Q) Some have said this is a knee-jerk reaction to the Lancashire Police-backed TV programme 999: What’s Your Emergency. Is this true?

A) No

Q) The consultation document adds: “A town with a reputation for high levels of crime and antisocial behaviour is going to struggle to attract the wide and varied audience that can support and sustain businesses in a way that will encourage the town to grow rather than shrink.”

This appears to fly in the face of council figures which show 11.89 million people visited Blackpool between January and August last year, up from 10.57m in 2011.

A) Those figures relate to the number of visits made to Blackpool not economic growth.

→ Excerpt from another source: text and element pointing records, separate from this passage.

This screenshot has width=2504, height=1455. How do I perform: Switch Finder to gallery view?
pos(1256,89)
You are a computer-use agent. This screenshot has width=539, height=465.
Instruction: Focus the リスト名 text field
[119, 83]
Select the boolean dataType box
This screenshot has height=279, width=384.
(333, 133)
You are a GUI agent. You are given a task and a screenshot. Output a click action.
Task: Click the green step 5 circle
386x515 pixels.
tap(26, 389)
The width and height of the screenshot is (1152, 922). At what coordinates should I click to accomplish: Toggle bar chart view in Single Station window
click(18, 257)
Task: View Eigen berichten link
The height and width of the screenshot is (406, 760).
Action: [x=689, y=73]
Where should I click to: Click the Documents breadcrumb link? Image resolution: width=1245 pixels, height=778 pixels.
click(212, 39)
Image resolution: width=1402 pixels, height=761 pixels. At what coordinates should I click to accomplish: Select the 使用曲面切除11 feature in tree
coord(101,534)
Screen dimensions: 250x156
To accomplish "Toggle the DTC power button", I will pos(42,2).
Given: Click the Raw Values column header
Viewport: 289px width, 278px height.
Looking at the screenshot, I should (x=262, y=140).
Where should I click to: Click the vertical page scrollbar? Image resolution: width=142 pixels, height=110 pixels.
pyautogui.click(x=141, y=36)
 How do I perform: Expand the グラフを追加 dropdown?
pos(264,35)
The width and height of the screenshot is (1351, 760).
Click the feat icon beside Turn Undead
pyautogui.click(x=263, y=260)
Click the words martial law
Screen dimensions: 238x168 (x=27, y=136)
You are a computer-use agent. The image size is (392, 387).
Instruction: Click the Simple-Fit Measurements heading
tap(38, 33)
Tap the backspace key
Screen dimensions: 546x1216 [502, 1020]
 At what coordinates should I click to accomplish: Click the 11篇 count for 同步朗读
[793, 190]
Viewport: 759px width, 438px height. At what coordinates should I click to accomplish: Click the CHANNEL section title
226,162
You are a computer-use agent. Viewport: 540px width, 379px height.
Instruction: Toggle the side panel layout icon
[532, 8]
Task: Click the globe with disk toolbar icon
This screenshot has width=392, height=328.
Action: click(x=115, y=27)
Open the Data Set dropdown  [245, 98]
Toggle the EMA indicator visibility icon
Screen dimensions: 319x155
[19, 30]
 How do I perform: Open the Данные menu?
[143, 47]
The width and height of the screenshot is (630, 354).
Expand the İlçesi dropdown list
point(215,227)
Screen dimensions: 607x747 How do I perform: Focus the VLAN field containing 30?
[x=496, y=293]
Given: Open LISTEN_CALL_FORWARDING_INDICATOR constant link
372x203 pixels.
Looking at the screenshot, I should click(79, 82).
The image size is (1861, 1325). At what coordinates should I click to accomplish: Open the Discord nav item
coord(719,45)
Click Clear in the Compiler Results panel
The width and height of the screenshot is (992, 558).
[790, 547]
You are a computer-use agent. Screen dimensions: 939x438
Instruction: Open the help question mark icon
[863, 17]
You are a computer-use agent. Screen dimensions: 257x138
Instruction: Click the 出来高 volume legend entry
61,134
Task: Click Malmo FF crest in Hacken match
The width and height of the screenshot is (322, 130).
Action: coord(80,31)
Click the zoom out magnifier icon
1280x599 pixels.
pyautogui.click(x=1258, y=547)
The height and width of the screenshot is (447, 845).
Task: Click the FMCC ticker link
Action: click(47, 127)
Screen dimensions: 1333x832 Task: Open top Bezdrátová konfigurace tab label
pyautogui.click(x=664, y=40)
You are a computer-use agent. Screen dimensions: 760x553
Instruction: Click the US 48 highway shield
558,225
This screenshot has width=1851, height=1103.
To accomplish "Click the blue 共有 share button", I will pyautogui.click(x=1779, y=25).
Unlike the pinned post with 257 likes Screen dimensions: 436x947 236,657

Q) (Crime) statistics appear to show the Licensing Act and longer licensing hours has helped reduced violent crime. Do you not agree?

A) Based on the information available the Licensing Committee chose to consult on the EMRO. We expect many people and agencies to submit evidence for consideration including the police.

Q) Bar/club owners say they have offered to pay for council owned/operated CCTV cameras to be monitored at night, but this was declined. Is this correct? If so, why?

A)No formal offer has been received to fund the CCTV service.

Q) Will you factor in the impact on jobs and tourism when coming to a decision over whether to go ahead with an EMRO or not and how much emphasis will be placed on the result of this public consultation? If enough people say they do not want it, will that be a crucial factor in the committee’s decision?

A) The licensing committee will hear all views expressed through the consultation and having heard the arguments take a view about whether or not to proceed with the EMRO as proposed.

Q) The report provided by Lancashire Police paints a grim picture of the effects of alcohol on society, ie violence, sexual crime and the effects on the town’s health?

Is this a position Blackpool Council agrees with?

A) Yes

Q) If so, why does the council own/operate arguably Blackpool’s biggest stag and hen venue – The Tower Lounge - one which boasts on a sign at its front door: “So much fun it is criminal”?

Does the council agree it could actually be fuelling the problem with this venue?

A) Our concern with the Tower Lounge is separate to the issue of the EMRO.

The EMRO is about late night drinking after 3am, the Tower Lounge closes at midnight at the latest. We think at the moment shoppers and families visiting the Tower and the shops could be put off by the people using the Tower Lounge. We don’t want it to continue operating as it currently does now as it is not the right location for a bar that has daytime drinking.

Q) Has the council hired lawyers/legal representation in relation to the EMRO consultation/decision or in preparation of a legal challenge if the EMRO is approved?

If so, how much has this cost?

A) Legal advice has been sought for the licensing committee as it is expected interested parties will bring their own legal representation.

There isn’t a cost to this yet as all we have done is instruct legal representation. We won’t have the cost of this until we know how much work is.

WHY OTHER COUNCILS HAVE SAID NO TO AN EMRO

Hartlepool is among the other towns to have held a consultation into the possibility of adopting an EMRO, but councillors there threw out the proposals in May.

The town’s licensing committee rejected the plans over fears a reduction in opening hours could have serious consequences for the viability of local businesses.

Licensing committee chairman Ray Wells said they recognised “the significant improvements that have been made to the town centre in terms of reducing violence” and would consider instead using other tools “to make Hartlepool’s town centre a safer place to live, work and visit.”

In June, Northampton Council also rejected the possibility of an EMRO, also citing concerns over the financial impact on jobs and business. Bournemouth Council then confirmed it would not be seeking an EMRO.

Other towns and cities have considered the introduction of a late night levy instead.

This works by charging licensed premises which want to open in the early hours of the morning a levy based on a banding system, with around 70 per cent of the resultant revenue going to the police, and 30 per cent to the council to help pay for additional alcohol-related costs like street cleaning and marshalls.

Leeds City Council is among the authorities considering a levy.